The button was discovered in the early 1980s in a flea market in Massachusetts.
Like the piecework quilts made by women's antislavery societies, this button may have been produced to raise money for the abolitionist cause and sold at one of the popular antislavery fairs organized by women.
From the Metropolitan Museum, via A Polar Bear's Tale.

3 comments:

  1. I think the description of this image by the museum is entirely false. These are not the hands of two separate people. Look at them closely. This is a man's hands, a pair of one man's hands, holding a book (sure, a Bible perhaps). Imagine a man holding a book in front of him, his arms hanging relaxed, one hand over another comfortably.

    In photography, particularly black & white photography, light sources and strengths make quite a difference (look at the color differentiation in these hands - clearly belonging to one subject: http://figitalrevolution.files.wordpress.com/2008/03/hands_schaub.jpg). Lighting here also makes these hands (from one subject) appear different "colors": http://ih2.redbubble.net/work.782458.2.flat,550x550,075,f.sculpture-of-hands.jpg. It works in color as well as seen with these caucasian hands http://www.stdavidslakeland.com/Pictures/PrayerHands.jpg.

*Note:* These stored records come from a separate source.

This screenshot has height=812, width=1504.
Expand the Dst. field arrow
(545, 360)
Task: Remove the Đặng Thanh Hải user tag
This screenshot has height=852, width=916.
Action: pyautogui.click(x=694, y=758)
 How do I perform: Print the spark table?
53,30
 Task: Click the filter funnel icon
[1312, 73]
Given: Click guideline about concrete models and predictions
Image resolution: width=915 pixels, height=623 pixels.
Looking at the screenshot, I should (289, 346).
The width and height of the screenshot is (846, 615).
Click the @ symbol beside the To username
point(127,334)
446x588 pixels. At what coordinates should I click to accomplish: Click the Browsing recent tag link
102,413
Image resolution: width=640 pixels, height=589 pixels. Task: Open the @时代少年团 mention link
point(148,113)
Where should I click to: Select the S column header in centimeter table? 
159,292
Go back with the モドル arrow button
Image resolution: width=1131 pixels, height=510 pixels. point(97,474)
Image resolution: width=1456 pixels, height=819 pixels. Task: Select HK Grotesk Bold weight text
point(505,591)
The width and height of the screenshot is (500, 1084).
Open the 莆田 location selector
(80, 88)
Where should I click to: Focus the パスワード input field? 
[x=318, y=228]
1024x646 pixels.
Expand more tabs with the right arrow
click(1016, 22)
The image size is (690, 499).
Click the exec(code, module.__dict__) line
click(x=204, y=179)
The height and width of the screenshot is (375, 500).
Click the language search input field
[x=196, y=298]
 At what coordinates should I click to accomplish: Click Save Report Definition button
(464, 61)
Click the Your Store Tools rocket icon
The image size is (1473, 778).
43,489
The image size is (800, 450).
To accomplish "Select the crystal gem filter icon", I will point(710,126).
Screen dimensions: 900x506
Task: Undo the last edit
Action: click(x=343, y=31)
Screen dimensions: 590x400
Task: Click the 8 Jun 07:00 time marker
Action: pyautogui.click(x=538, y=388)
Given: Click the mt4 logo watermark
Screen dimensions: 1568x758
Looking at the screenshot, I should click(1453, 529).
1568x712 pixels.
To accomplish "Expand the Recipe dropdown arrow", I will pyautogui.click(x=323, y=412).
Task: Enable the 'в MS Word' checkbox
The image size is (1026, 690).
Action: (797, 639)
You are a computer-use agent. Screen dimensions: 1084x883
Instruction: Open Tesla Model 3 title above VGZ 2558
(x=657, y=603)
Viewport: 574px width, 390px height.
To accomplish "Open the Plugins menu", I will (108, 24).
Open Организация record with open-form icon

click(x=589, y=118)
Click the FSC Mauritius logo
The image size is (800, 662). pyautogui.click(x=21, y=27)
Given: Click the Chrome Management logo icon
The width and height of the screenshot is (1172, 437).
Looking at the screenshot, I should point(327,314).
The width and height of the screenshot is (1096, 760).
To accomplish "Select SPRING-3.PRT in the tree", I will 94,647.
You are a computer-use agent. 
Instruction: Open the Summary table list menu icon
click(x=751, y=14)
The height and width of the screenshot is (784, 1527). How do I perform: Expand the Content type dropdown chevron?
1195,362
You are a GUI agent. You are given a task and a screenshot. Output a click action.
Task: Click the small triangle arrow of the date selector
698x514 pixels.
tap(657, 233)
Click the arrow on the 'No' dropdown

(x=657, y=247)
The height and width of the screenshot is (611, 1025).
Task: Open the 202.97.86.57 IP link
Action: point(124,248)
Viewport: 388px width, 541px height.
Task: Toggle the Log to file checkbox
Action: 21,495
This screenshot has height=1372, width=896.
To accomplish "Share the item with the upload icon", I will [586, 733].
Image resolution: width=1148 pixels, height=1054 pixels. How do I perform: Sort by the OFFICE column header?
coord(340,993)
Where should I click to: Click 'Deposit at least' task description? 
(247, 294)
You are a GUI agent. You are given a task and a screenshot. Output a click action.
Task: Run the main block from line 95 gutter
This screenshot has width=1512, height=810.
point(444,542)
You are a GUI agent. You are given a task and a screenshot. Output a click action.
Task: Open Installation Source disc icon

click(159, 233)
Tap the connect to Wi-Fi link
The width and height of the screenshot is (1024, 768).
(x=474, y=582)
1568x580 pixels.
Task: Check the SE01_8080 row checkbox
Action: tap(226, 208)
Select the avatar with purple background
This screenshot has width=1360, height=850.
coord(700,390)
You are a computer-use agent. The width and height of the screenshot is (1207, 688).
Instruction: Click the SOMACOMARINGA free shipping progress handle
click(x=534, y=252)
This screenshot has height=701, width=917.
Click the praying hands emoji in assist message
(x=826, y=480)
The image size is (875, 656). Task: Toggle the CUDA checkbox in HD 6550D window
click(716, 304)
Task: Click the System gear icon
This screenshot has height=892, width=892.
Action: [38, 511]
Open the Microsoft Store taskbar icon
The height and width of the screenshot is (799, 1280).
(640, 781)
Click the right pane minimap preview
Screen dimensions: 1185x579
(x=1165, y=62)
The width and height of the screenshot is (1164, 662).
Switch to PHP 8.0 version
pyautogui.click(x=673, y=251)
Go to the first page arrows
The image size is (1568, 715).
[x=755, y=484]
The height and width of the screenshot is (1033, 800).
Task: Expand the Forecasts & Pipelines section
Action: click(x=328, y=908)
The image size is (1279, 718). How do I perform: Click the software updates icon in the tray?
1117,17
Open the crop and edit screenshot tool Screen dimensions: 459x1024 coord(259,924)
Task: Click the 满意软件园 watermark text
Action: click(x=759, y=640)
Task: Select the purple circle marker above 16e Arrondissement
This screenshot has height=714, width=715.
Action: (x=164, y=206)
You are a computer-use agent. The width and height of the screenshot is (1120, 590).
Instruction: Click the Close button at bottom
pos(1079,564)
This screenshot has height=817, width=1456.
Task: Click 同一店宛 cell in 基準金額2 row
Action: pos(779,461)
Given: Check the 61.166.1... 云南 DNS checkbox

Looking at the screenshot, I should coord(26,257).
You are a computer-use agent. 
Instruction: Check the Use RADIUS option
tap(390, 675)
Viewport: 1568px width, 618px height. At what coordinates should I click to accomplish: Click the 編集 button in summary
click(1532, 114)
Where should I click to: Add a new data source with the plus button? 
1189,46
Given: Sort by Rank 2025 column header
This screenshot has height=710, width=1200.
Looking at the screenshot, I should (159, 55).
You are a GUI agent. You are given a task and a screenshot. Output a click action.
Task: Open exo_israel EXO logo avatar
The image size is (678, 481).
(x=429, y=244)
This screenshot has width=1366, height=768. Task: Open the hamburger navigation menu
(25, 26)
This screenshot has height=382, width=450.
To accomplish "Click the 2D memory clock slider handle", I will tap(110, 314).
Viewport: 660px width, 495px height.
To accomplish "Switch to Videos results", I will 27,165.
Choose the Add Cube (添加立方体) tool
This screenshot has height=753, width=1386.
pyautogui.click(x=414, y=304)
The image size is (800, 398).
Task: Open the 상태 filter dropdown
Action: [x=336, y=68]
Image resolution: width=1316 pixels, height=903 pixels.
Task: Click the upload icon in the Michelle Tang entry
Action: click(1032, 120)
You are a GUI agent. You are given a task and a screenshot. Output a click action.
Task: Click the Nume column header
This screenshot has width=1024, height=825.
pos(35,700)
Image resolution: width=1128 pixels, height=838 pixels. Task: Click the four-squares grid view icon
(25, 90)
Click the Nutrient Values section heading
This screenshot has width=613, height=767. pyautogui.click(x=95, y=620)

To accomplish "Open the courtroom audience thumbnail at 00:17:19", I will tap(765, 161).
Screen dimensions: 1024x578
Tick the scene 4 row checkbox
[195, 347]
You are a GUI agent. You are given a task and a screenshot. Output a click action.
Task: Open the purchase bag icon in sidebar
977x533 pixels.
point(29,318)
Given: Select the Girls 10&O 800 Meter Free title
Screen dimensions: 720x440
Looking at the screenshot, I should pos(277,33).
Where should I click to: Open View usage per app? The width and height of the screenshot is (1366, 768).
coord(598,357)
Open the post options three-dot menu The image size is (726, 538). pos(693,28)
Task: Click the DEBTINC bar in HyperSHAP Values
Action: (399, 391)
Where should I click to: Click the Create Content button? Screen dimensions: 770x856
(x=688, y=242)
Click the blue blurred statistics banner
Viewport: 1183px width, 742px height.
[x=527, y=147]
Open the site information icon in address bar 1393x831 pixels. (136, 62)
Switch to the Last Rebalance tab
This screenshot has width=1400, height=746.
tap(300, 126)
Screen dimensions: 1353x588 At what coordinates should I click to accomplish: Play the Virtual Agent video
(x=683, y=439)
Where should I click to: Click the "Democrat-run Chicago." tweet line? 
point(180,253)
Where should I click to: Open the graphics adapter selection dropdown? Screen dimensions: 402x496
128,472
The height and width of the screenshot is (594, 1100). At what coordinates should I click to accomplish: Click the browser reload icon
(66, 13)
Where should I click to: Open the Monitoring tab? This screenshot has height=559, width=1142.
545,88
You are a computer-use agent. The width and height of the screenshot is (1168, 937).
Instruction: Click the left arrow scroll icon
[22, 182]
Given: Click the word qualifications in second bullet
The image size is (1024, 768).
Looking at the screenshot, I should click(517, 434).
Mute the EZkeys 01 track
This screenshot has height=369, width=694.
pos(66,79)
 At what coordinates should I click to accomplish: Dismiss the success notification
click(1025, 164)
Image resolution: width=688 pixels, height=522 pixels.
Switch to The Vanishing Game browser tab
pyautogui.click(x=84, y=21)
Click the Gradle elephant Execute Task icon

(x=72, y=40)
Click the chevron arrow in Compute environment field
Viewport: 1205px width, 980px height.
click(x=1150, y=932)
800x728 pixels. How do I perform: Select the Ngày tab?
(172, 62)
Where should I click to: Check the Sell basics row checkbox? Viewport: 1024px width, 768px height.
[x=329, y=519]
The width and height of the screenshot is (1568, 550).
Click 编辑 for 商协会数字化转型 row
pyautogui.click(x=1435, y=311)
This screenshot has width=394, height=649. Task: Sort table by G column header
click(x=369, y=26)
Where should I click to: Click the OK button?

    Don't believe me? Check out this picture. http://upload.wikimedia.org/wikipedia/commons/5/5e/John_Brown_daguerreotype_c1856.png With the Met's line of thinking, this is an image of two men, one black, and one white, merged into one. Works on black skin and white skin, oranges and apples, children and old people, animals, vegetables and minerals. http://rayamst312.umwblogs.org/files/2009/03/urn-3-fmuspeab.jpg

    ReplyDelete
  2. I had the same thought, but didn't want to argue with the Met. Glad you took the time to do so.

    stan

    ReplyDelete
  3. I was going to say, essentially and with fewer words, that same thing. They look like the same pair of hands to me also.